JK: When I work on projects, I always like to learn things and have new experiences. I don't want to just repeat things I know. So I set up challenges, situations that require me to learn new techniques, skills, and processes, to use new materials, to know something that I don't know now, in order to make the work. Yet, I don't want to plunge into the darkness or “jump off a cliff,” so these unknowns are usually extensions or variations on themes that I already understand.
For this work, I focused on several themes and processes that I partially understood, and extended them all into unknown territory. I combined them into a single artwork so that all those unknowns, combined into a new work, would add up to something very new for me.
Although this work is heavily planned from start to finish and executed according to plan, it still had many different surprises. For example, my interest in the space originally came from seeing Michelle Grabner's sculpture, Grabner/Killam Family Summer 2013 (2013) hanging from the ceiling. I thought to myself, "Great, you can hang stuff there," only to find out after initial planning that the ceiling was not an option in this case. So I decided to cantilever off the wall and use brackets on the metal railings. The form had to be redesigned to accommodate that style of armature rather than anchors coming from the ceiling. I had to learn a bit about electronics, mechanical winches, sailing blocks (pulleys) and stage rigging rope as I worked on the piece— things that I did not expect to be researching. I had to learn the open-source Arduino micro-controller programming platform as well as some other electronics to get the sculpture to work. There are many surprises and setbacks along the way, but that's part of the fun of working on a site-specific piece.

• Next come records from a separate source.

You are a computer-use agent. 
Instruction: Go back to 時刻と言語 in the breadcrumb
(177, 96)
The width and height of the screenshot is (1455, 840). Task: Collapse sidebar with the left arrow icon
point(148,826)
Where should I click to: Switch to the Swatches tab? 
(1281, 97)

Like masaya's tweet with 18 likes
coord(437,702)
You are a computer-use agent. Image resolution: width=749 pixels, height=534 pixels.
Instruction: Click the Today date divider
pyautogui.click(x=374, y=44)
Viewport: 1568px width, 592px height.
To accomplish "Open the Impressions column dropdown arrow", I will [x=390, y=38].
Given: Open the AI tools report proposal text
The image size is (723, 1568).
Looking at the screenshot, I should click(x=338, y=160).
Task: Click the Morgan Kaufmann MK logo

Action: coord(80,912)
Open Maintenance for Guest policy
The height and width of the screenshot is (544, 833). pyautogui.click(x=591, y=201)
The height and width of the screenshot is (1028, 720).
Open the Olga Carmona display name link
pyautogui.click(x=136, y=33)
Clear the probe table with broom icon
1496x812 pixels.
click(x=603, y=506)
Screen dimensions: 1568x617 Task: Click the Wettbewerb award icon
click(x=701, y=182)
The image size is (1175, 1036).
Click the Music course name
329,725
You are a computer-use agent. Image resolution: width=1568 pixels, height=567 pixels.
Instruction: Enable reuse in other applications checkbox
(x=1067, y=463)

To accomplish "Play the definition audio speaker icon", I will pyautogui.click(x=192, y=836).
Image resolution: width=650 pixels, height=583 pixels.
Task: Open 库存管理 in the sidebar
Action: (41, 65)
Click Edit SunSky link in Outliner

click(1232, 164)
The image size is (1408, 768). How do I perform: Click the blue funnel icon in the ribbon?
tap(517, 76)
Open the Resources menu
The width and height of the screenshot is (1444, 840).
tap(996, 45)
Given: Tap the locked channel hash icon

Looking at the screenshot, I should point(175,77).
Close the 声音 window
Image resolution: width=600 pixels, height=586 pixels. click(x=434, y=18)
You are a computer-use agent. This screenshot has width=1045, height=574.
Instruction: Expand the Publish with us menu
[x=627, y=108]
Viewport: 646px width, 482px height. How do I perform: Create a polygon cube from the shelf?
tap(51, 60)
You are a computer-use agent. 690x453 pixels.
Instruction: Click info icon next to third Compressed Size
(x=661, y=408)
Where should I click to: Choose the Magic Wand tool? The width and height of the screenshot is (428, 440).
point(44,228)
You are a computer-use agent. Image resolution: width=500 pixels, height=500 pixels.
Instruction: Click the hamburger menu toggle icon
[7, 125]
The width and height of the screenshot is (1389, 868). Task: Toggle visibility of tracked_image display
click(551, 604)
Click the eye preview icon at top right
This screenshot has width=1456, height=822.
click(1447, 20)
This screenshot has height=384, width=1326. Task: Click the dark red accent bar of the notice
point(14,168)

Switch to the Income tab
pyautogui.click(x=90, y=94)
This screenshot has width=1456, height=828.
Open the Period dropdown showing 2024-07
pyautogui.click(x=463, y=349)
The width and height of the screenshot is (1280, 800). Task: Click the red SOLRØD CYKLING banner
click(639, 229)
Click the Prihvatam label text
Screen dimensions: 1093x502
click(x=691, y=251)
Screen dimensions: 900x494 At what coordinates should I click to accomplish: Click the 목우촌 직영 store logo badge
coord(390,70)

Most times, when I finally finish an inflatable, I swear I won't make one for a while. But they're so much fun! Somehow this center of gravity keeps pulling me back. I think that I will incorporate more kinetic effects in future projects. This is not the first time that I've used illumination, and I will continue to do that because it provides different views of the sculpture at night and day. And I'll probably continue making things with an ON and OFF button.